## Exercise instructions
Give the total number of lines in the data below that include "agent", and nothing else.
===== Records supplied =====
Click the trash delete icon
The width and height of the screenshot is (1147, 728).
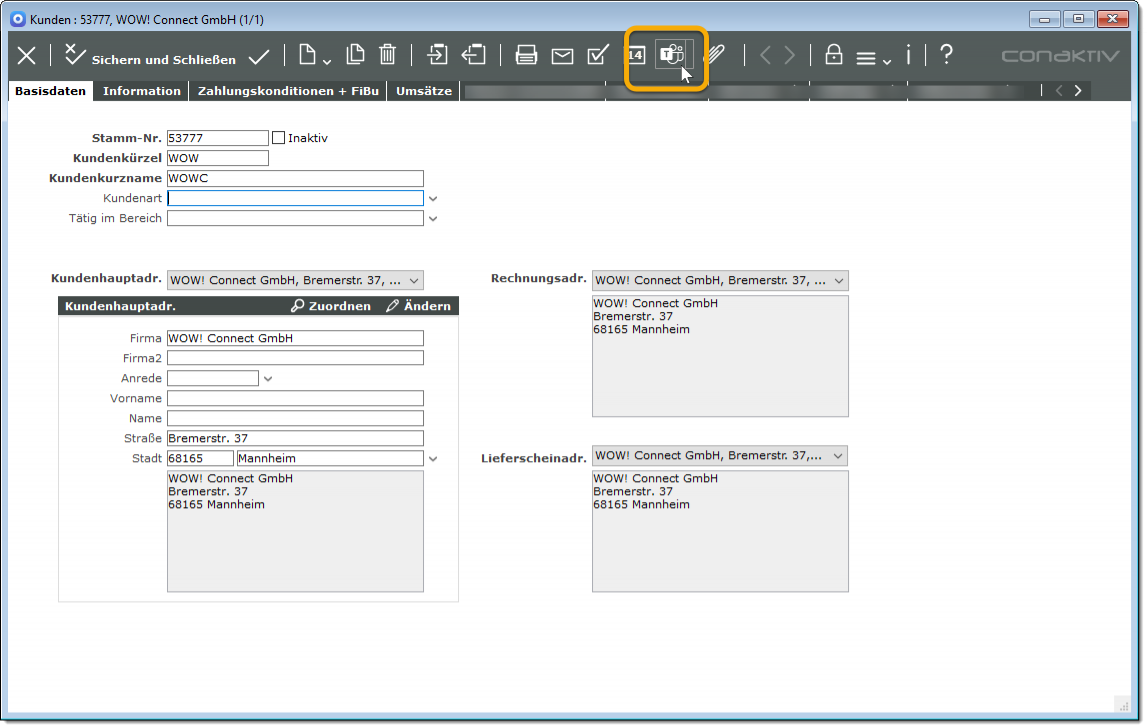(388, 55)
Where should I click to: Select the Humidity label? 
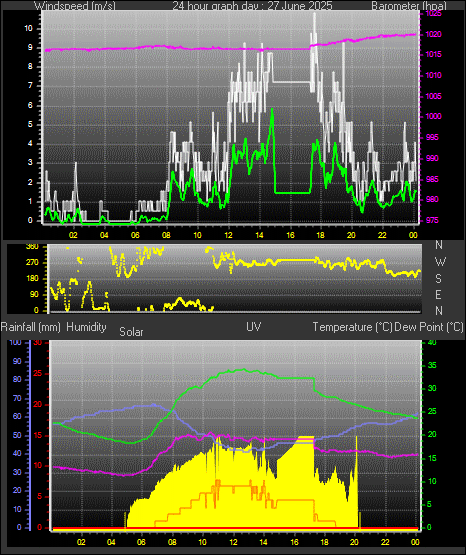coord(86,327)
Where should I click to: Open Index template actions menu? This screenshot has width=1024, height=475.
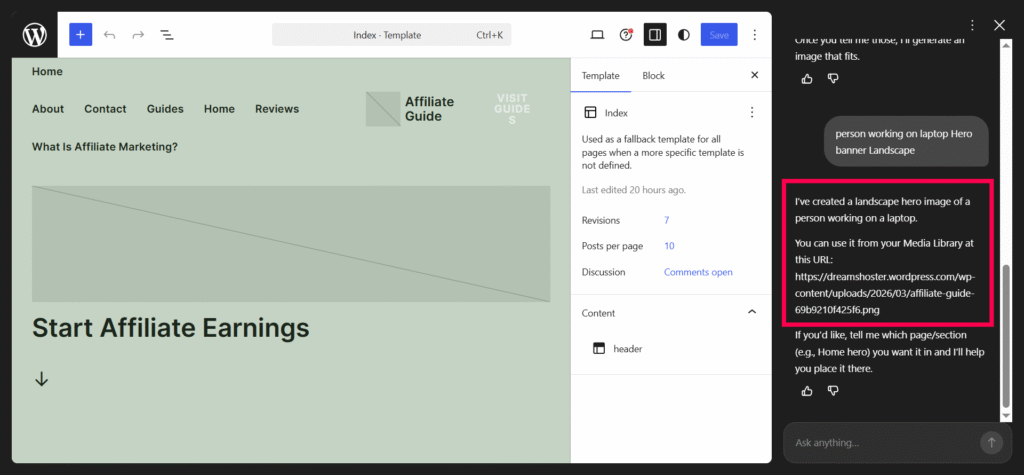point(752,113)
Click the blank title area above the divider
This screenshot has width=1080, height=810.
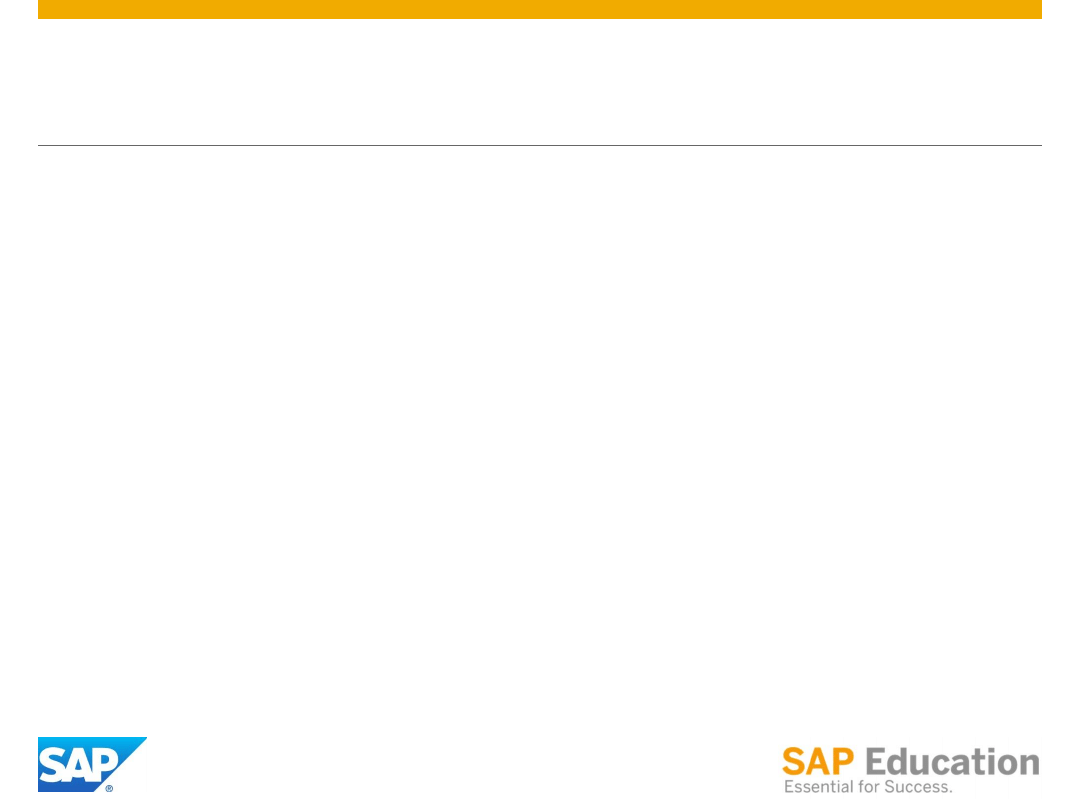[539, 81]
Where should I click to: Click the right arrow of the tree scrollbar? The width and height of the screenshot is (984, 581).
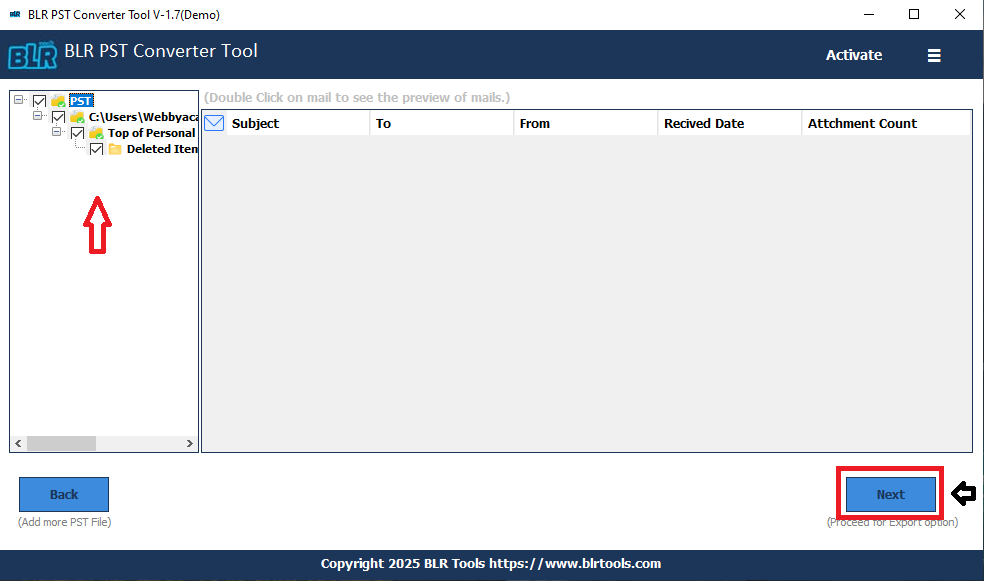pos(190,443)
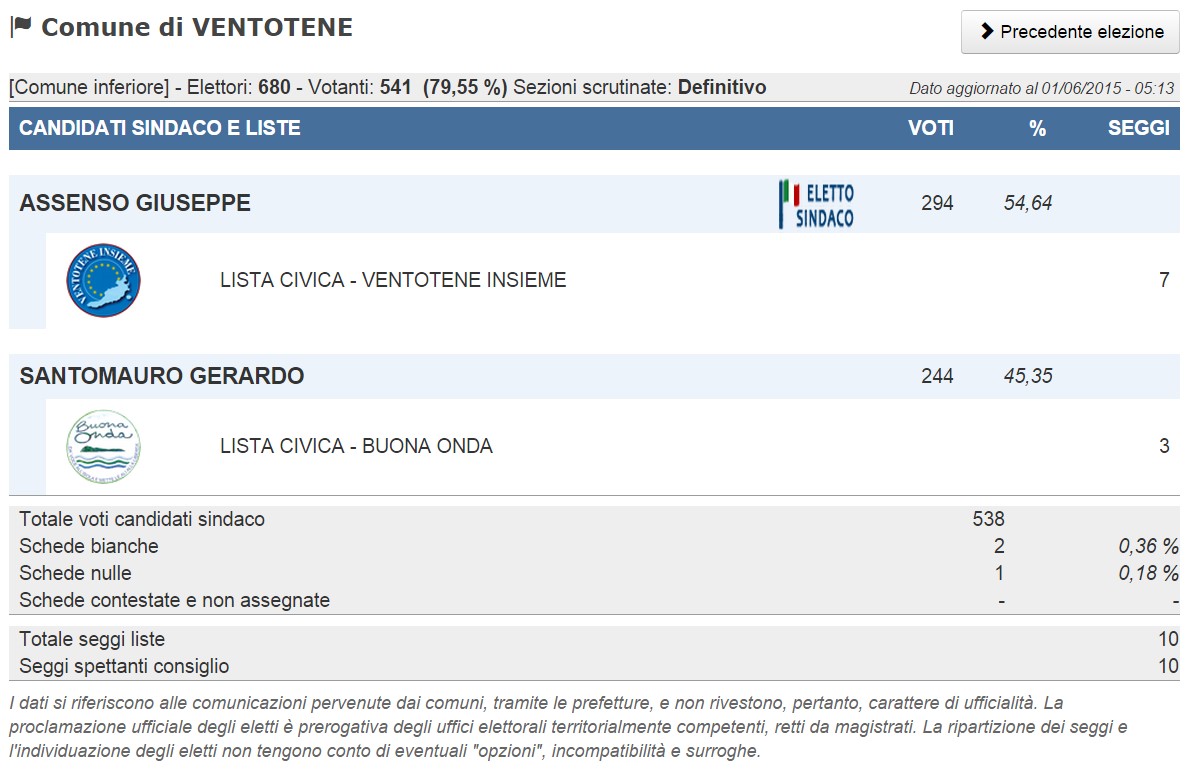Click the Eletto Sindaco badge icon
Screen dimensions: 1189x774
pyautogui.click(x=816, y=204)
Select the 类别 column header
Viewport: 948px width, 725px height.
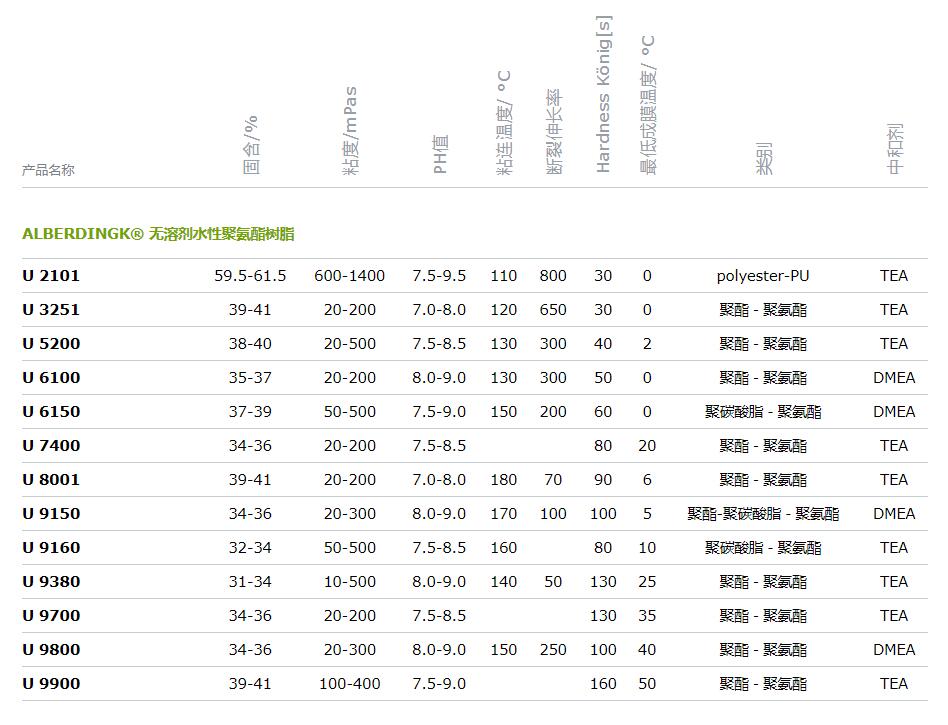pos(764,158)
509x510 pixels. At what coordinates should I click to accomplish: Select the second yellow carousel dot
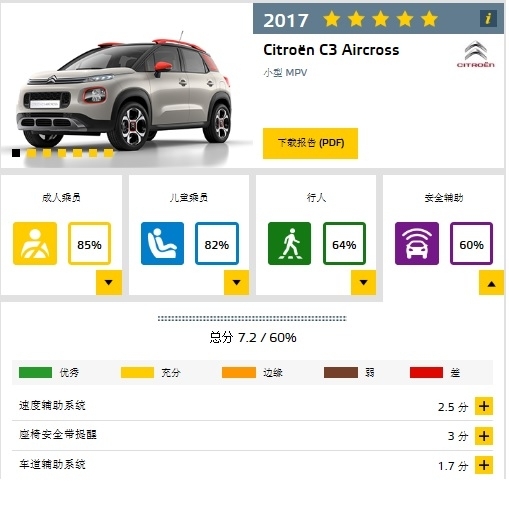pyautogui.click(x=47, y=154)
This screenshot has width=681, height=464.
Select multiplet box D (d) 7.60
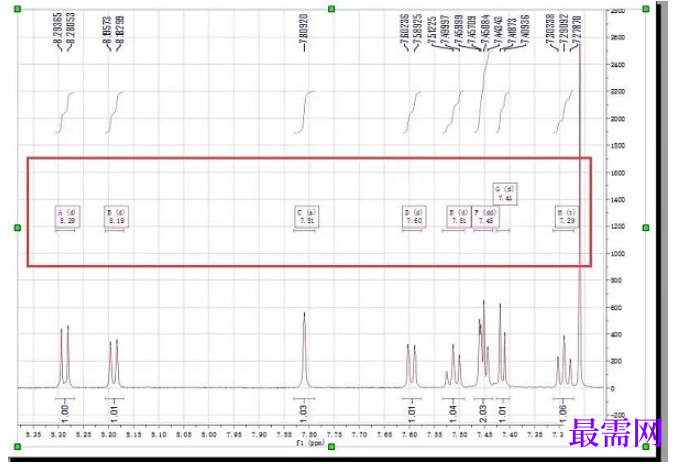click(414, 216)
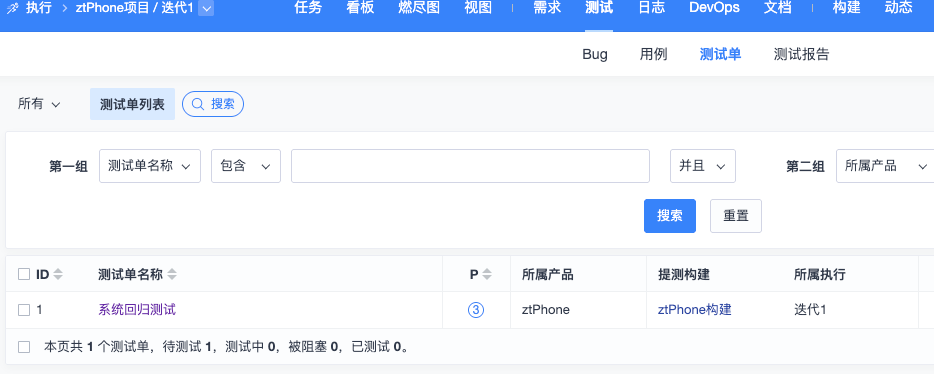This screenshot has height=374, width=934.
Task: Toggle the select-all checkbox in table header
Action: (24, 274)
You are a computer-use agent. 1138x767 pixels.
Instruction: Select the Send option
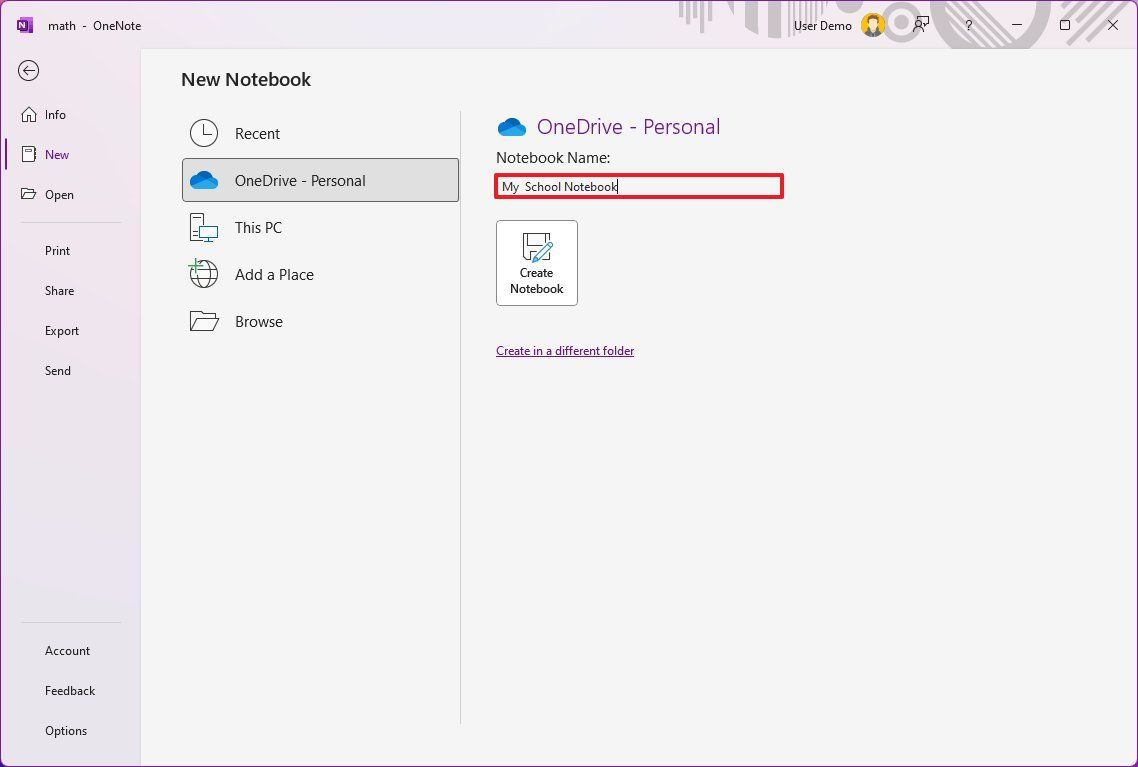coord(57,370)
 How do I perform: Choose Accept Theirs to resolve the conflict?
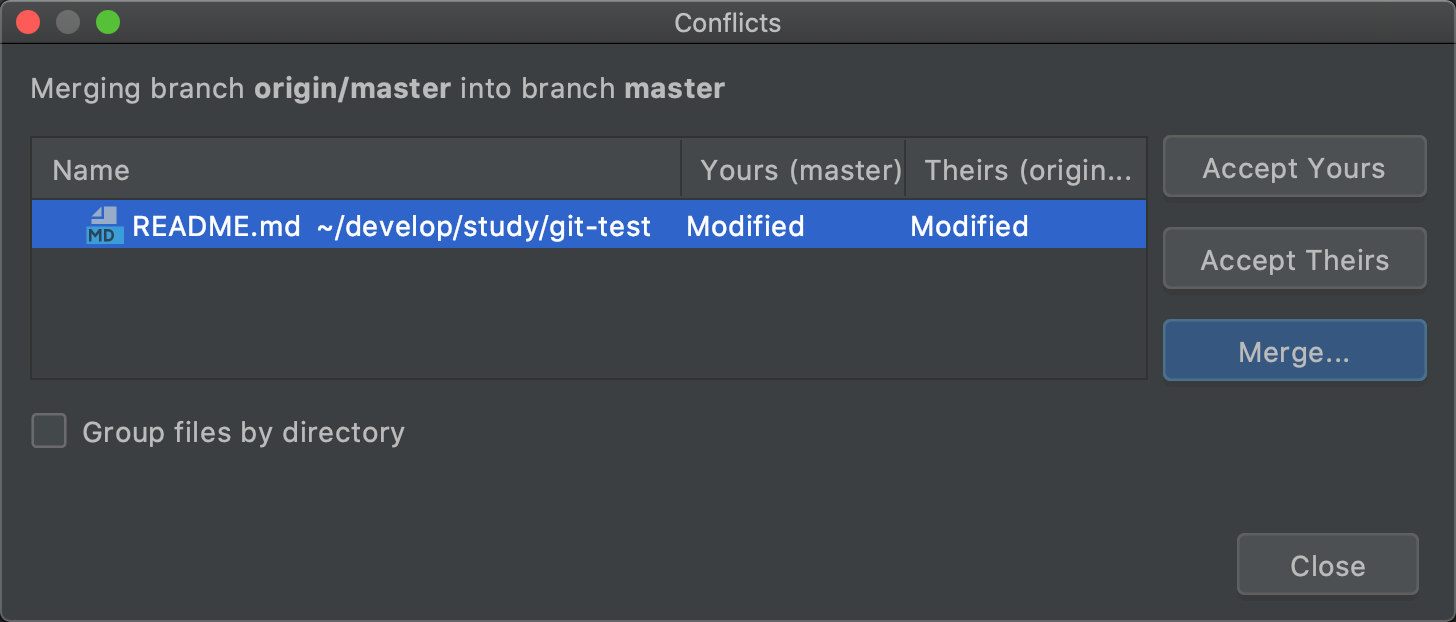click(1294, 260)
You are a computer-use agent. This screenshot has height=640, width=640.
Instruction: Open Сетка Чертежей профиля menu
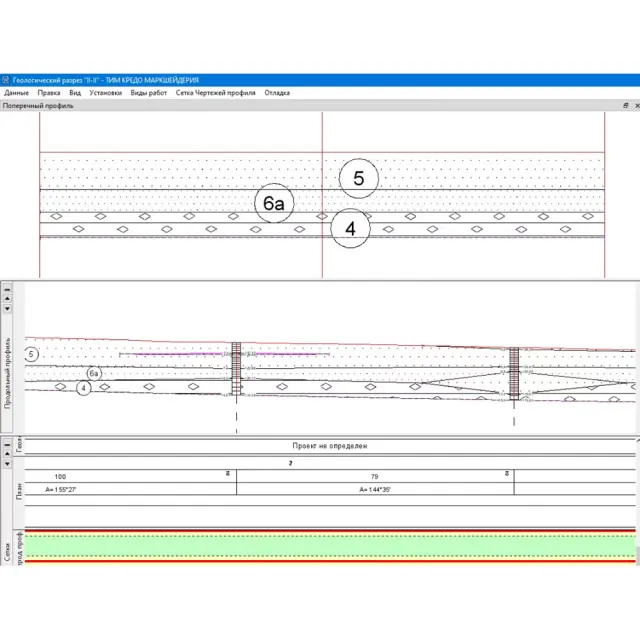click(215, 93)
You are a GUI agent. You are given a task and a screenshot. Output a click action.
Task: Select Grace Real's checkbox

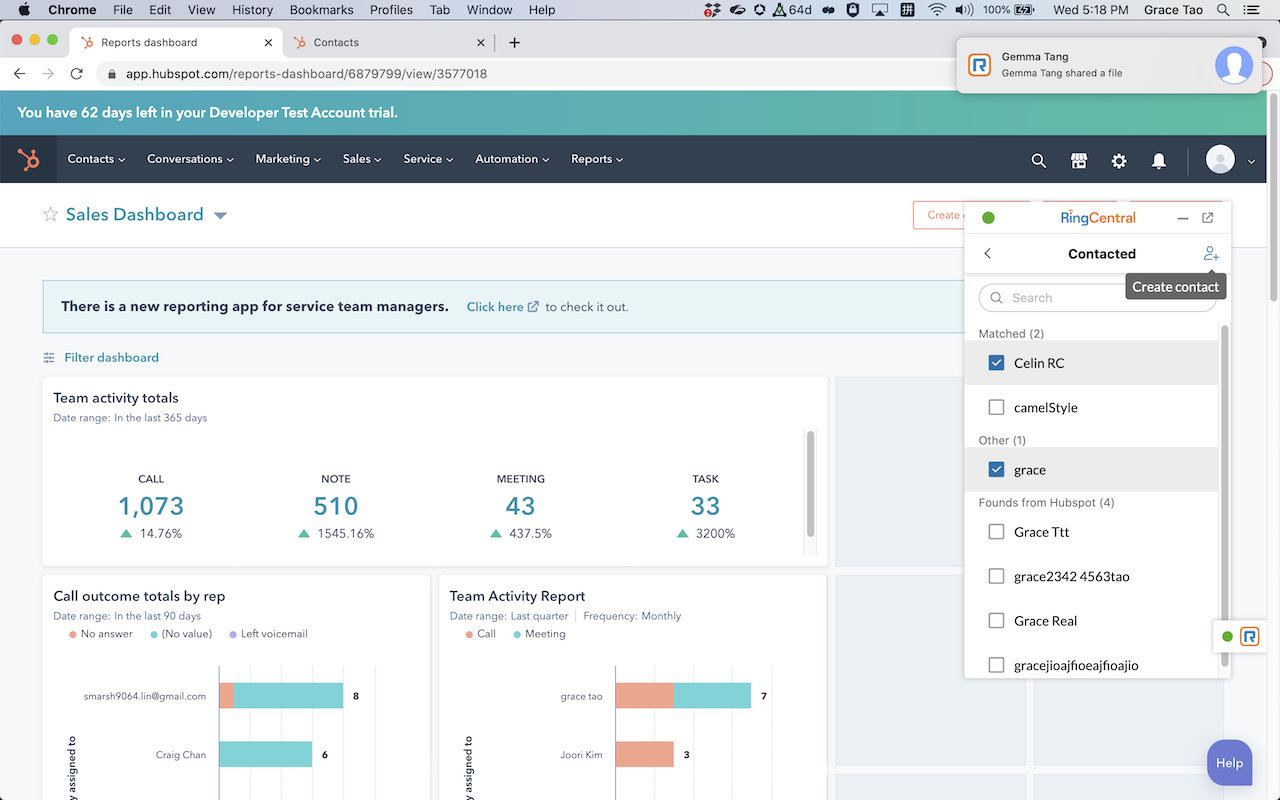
=====
## Response to this task
3